Angela Merkel: China should resume dialogue with Dalai Lama
German Chancellor Angela Merkel raised the issue of Tibet with visiting Chinese Premiere Wen Jiabao as he stopped over in Berlin on his European tour that excludes France.
Merkel urged Wen Jiabao to restart talks with the envoys of the Tibetan leader Dalai Lama. “Germany has an intense interest in the talks with the Dalai Lama resuming,” Merkel told reporters after meeting Wen.
Around 60 demonstrators were watching from distance amid tight security as the Chinese leader was welcomed with military honours at the German Chancellery.
She said Germany was willing to make a “constructive contribution” on the matter, adding that Germany did not question the one-China policy. "If there is anything Germany can do in this regard, we would like to help," she added.
“We talked about the situation in Tibet and from the German side, I emphasised that we have a common interest that talks with the Dalai Lama get under way,” said Merkel at a joint news conference with Wen.
The issue of Tibet had earlier escalated tensions between the two countries in 2007 when Merkel met the Dalai Lama who is viewed by Beijing as a ’splittist’ and a ‘wolf in a monk’s robe’. She was the first German chancellor to receive the Dalai Lama at the Chancellery. It took months for Beijing to forgive Merkel.
Now China is at loggerheads with France over President Nicolas Sarkozy’s meeting with the Dalai Lama in Poland last month. China cancelled an EU summit when French President Nicolas Sarkozy, who then held the EU presidency, announced his scheduled meeting with the Dalai Lama in Poland and met him eventually.
The talks between Dalai Lama’s envoys and Beijing came to a standstill after the eighth round of talks in October last year failed to produce any results.
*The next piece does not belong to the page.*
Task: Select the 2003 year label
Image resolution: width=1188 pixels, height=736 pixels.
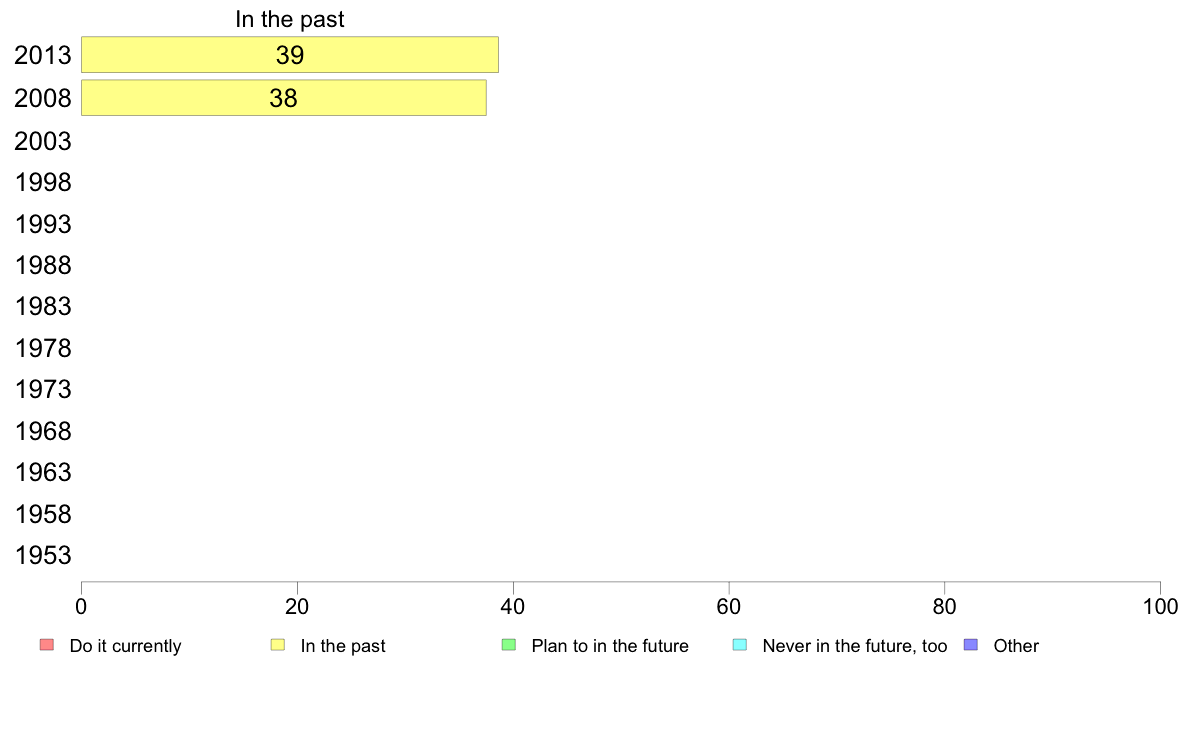Action: coord(42,141)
The exile Tibetan Prime Minister Samdhong Rinpoche said the Sino-Tibetan dialogue has failed to produce any positive changes in China’s Tibet policy.
“Therefore, the entire responsibility for the future status of our dialogues, irrespective of what it is going to be, lies squarely on the Chinese leaders,” he said last month.
China insists doors for talks are still open but categorically rejected a "Memorandum” on Genuine Autonomy for the Tibetan People submitted by the Tibetan envoys during the eighth round of talks calling it an "agenda of independence".